Tornando al punto di partenza, non servono oracoli se ci si sta chiedendo quale futuro attende il cibo – e quindi tutti noi, la nostra salute e le nostre abitudini alimentari. Tra superfood e carne prodotta in laboratorio, la direzione è già piuttosto chiara. In un pianeta più bisognoso della collaborazione dell’uomo che di magie, il futuro si concentra attorno a parole chiave quali veg, green e local – e anche glocal. E sì, siamo tutti d’accordo nell’affermare quanto sia buono l’avocado, ma solo se non fa il giro del mondo (e tante altre storie) prima di arrivare sulle nostre tavole. Le risorse non bastano più e con una previsione di una popolazione di dieci miliardi di persone entro il 2050, è forse arrivato il momento di prendere tutto un po’ più sul serio. Ora più che mai, complice anche la pandemia, sono chiare le conseguenze di un comportamento fuori controllo andato avanti per troppo tempo e soprattutto c’è una parola tanto semplice e chiara da tenere a mente da qui ai prossimi anni: coerenza. Si tratta di un concetto che viene ancor prima di quello di sostenibilità – senza il quale questa verrebbe inevitabilmente meno, come già accade in numerose realtà.

È possibile un futuro in cui spopoleranno le farine di insetti lasciando sempre più spazio al cosiddetto ento-food per ridurre il consumo di carne e il numero di allevamenti intensivi, sempre col rischio che poi, per moda o per puro interesse economico, la situazione tenda a sbilanciarsi sempre di più (coltivatori di quinoa, ci sentite?). Si sposano bene con un termine come coerenza paroline come rilocalizzazione, biodiversità, consapevolezza – che non è solo saper leggere l’etichetta della confezione di cibo che compriamo al supermercato. Serviranno politiche e interventi decisi (e decisivi) da parte dei Governi, gli stessi che la FAO richiede a più riprese da anni.
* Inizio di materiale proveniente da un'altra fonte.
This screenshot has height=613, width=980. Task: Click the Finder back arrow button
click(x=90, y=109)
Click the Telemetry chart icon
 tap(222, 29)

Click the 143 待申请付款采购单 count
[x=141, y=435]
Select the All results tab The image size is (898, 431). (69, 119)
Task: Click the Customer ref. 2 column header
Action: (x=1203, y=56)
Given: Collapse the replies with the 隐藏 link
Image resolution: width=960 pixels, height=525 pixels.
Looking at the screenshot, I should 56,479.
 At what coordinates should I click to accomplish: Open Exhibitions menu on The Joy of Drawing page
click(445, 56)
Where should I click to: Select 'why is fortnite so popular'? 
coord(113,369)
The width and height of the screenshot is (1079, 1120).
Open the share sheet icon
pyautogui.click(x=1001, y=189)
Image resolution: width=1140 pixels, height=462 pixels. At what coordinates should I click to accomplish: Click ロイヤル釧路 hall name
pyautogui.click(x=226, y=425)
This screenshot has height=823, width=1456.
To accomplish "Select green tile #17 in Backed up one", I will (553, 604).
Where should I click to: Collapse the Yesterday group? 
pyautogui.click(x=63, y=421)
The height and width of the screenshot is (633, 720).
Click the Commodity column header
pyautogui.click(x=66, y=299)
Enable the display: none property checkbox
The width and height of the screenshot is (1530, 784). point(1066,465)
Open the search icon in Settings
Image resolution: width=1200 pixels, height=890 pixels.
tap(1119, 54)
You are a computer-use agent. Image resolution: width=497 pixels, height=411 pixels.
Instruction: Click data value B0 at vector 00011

Gli effetti della pandemia, insieme ai problemi pregressi, senza prenderci troppo in giro, avranno un lungo strascico. Cambieranno il modo di concepire il cibo e tutto ciò che ne consegue, dal sistema della ristorazione passando per le energie rinnovabili, fino all’agricoltura. La direzione è chiara ma la visibilità di queste conseguenze è ancora bassissima, sarebbe nebbiosa perfino per il più esperto degli oracoli. Azioni concrete e impegno collettivo saranno un segnale decisivo per una ripresa concreta e una visione più nitida delle cose. Pulita, in tutti i sensi.